Allez, je vous taquine un brin, on reste bien plus dans les eaux d'un Phallus Dei du necrospiritual, par les manières de gentilhomme et le dédale de parfums orientaux où est enclose et s'avance la violence barbare des officiants ; et aussi, on reconnaît de plus en plus distinctement ce qui est arrivé de mieux à l'héritage de pépé Godflesh, en l'espèce de sa mutation baroque, féline, libidineuse, épiscopale - et je ne vous parle même pas de l'impudence qu'a le disque à dans le même mouvement enveloppant sembler exaucer enfin les promesses hip-hop susurrées dans Thematic Emanations et Sect(s), et s'achever effrontément en promettant plus grandiosement phat encore ... Mâtin ! Vivement que les trois 7 soient disponibles et encastrables ...

mardi 8 novembre 2011

Pyfyxfyru : Pillars Made from the Voice of the Devil

Eh oué, le vieux Satan, cette canaille, est dans la machine, sous la semblance d'un vieux bug crépitant et nauséeux, à appataudir les calculs, faire baver et couiner les processeurs d'une joie mongoloïde, et violer les mégahertz, avec des ricanements ioniques à faire passer Azathoth pour un premier prix au concours général de philo.
Ça n'a pas de sens, c'est mexicain, c'est Pyfyxfyru. Même un amateur de Bakteria aura la tête qui tourne un peu.

lundi 7 novembre 2011

Sage Francis : Human the Death dance


Je suis un saumon. Je suis un saumon qui remonte une froide rivière de l'Alaska pour aller niquer sa femelle poissonne. Je brave le courant, la violence des torrents glacés et l'appetit des ours. Je respecte le rite millenaire de mon espèce, j'obéis au cycle de la nature, je fais partie de l'univers. Et soudain l'envie d'une petite pause asticot. Je succombe, et me voilà con et mort dans l'assiette d'un gros bûcheron imbibé de scotch et de sirop d'érable. Fuck.

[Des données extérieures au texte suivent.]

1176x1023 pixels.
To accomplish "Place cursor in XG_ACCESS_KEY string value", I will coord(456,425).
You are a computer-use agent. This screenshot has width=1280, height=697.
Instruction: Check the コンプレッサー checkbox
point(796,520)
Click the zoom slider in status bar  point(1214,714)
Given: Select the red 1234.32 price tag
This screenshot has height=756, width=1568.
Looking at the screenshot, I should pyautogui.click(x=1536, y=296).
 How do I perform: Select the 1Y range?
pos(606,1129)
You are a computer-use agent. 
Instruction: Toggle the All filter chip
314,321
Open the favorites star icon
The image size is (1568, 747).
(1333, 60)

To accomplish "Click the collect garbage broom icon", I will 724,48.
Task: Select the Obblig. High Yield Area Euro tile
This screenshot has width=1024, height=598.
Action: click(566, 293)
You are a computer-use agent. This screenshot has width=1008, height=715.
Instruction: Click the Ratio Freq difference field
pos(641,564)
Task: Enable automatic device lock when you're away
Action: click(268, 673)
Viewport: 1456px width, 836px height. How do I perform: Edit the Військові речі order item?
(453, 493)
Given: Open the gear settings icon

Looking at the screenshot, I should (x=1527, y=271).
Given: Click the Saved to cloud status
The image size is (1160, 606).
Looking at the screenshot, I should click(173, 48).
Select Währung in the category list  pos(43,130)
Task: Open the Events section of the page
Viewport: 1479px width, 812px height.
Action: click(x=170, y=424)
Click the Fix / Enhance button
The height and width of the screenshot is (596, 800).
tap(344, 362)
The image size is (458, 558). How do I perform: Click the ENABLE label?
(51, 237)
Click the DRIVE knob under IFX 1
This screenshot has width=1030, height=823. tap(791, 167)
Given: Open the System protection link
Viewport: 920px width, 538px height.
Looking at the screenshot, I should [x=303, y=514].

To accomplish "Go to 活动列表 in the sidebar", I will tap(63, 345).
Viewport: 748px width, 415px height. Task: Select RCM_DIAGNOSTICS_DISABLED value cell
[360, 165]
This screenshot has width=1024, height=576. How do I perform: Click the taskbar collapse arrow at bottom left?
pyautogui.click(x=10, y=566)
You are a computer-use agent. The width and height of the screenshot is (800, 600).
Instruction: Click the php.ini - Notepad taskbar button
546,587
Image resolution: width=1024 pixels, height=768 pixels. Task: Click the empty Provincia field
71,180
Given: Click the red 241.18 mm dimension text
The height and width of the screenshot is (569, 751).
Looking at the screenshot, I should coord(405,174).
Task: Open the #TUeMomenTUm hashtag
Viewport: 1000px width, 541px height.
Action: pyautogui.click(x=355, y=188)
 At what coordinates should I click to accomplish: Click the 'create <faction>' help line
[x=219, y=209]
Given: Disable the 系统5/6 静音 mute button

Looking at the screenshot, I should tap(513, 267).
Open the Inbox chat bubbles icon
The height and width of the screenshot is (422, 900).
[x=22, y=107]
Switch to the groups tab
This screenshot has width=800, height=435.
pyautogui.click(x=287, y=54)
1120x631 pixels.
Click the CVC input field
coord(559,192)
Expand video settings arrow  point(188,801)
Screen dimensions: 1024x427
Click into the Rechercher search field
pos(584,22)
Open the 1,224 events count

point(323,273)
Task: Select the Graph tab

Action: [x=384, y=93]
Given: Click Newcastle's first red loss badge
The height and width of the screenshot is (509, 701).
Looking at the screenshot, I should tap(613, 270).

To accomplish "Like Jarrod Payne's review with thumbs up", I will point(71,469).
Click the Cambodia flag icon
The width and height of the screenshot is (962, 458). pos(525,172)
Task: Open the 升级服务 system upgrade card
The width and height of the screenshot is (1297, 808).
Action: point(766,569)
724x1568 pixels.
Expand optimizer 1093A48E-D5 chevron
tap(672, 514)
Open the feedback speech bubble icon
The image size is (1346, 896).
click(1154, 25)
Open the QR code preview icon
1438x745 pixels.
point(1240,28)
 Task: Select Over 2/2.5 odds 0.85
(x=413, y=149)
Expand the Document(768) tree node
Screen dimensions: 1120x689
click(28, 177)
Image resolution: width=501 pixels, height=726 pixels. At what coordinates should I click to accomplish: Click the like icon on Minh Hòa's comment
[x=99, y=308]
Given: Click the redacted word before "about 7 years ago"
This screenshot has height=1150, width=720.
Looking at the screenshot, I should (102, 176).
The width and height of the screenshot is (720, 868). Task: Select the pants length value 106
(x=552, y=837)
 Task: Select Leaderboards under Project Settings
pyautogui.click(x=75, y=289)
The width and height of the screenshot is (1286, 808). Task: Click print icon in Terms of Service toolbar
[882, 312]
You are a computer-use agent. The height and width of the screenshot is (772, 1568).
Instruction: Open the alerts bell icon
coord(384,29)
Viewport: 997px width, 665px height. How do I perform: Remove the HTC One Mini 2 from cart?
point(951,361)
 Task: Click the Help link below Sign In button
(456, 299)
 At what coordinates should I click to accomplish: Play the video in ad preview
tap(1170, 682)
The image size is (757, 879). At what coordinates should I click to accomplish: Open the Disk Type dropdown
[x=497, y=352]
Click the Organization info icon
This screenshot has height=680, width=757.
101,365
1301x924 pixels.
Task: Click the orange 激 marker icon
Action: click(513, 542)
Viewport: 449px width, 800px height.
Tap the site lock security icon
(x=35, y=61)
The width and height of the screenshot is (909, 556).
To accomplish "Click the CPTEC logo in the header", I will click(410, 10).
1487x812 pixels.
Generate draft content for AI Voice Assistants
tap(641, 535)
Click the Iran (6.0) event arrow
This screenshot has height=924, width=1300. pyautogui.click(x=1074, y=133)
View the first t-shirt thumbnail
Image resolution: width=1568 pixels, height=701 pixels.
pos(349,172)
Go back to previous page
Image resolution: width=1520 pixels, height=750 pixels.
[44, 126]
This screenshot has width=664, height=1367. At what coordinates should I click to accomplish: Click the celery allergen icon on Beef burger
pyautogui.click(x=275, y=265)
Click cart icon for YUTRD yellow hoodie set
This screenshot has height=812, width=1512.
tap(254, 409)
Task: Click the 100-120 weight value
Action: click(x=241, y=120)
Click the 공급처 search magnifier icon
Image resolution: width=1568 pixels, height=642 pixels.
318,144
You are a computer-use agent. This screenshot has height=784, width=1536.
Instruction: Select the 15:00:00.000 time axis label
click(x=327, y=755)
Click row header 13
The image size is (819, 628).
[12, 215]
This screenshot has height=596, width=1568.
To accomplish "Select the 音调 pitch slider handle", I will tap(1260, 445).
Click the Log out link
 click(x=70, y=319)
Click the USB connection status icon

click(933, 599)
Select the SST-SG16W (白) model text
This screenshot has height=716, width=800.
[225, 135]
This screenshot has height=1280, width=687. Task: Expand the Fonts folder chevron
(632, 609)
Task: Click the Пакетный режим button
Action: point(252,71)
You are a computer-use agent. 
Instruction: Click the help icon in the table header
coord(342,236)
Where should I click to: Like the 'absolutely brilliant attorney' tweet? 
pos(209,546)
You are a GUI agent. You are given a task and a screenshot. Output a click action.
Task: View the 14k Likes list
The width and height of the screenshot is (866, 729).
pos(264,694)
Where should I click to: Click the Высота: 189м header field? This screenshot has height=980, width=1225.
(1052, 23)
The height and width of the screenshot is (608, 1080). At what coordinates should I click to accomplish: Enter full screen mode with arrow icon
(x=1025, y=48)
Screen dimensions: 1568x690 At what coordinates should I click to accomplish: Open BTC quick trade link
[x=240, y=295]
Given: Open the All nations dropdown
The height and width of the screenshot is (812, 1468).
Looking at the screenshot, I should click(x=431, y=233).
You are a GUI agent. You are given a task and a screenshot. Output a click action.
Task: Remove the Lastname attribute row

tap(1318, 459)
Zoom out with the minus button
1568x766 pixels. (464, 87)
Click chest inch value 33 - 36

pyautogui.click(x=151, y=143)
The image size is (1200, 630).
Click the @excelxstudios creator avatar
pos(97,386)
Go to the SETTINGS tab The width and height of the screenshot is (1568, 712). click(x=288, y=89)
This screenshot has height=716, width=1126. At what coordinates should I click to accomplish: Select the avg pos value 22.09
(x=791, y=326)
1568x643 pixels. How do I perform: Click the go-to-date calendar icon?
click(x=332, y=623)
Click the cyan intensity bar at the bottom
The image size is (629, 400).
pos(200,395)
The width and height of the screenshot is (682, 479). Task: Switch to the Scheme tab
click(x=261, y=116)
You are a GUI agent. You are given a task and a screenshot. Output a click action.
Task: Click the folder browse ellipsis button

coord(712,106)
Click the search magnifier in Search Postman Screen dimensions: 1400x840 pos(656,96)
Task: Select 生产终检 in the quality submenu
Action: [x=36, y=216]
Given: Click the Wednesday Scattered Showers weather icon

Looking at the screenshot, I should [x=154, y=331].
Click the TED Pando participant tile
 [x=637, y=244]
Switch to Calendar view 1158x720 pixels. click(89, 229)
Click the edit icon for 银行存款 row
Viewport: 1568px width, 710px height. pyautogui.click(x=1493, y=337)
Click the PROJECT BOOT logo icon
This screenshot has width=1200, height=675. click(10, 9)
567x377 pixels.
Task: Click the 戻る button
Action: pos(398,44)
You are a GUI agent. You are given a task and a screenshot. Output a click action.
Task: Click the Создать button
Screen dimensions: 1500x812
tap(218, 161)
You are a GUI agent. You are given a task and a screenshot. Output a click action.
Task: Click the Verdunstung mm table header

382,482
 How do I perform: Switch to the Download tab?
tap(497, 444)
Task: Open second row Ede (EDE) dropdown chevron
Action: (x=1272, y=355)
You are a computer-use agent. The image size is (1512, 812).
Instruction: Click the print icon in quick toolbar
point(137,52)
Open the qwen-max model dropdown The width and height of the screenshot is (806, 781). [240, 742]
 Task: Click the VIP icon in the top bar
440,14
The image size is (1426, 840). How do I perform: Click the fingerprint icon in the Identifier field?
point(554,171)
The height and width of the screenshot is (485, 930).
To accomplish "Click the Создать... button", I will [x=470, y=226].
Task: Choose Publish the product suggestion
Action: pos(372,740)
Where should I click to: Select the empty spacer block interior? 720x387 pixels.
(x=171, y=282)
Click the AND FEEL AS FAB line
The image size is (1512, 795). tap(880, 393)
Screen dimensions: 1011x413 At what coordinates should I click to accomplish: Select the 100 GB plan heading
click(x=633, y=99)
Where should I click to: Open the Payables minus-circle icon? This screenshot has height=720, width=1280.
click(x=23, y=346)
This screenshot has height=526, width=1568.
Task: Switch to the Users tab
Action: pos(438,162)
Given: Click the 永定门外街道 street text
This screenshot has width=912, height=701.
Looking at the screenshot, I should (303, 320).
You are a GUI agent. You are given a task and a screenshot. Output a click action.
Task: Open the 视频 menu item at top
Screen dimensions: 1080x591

Meilleur moment pour écouter le disque : seul en caisse à 3 heures du mat.


dimanche 6 novembre 2011

Black Label Society : Order of the Black

Vertus cardinales de l'ordre : la vulgarité triomphale et luisante de testostérone de Down, voire jusqu'à titiller la noblesse sudiste d'In the Arms of God, avec la lubricité d'Alice in Chains converti à la coke en bennes, la pompe narquoise de Guns'n'Roses, le pathos écœurant d'Ozzy, la métalhurlance de Badmotorfinger, et les grimaces de citrouille d'un Black Sabbath défiguré au botox jusqu'à en prendre des airs de démence heavy suggérant les derniers Anaal et Soilent Green remaniés en albums de slows. Le hard rock porte haut et vigoureux son nom.
Alors, pour sûr, ne serait-ce qu'écouter cette musique, c'est mal, quand elle fait vaguement penser à Earthride c'est interprété par Vincent Gasoil tout lustré, elle est rien moins que de la country épargnée de la poussière par la hauteur, celle de la cabine du semi-remorque, et le plaisir éventuel causé à l'écoute ne sera gratifiant ni pour l'esthétisme ni pour l'organisme, on en ressort le cerveau aussi affuté que d'une heure à pousser de la fonte...
C'est le mal mais c'est bon ; bon comme un sirloin steak caramélisé au bourbon ; bon comme écouter "One in a Million" après douze ans d'abstinence ; bon comme s'octroyer un moment de qualité supérieure, affalé les jambes convenablement écartées, en ayant pris soin de se bien remettre les couilles en place ; bon comme une clope. Parce qu'on en est pas moins homme.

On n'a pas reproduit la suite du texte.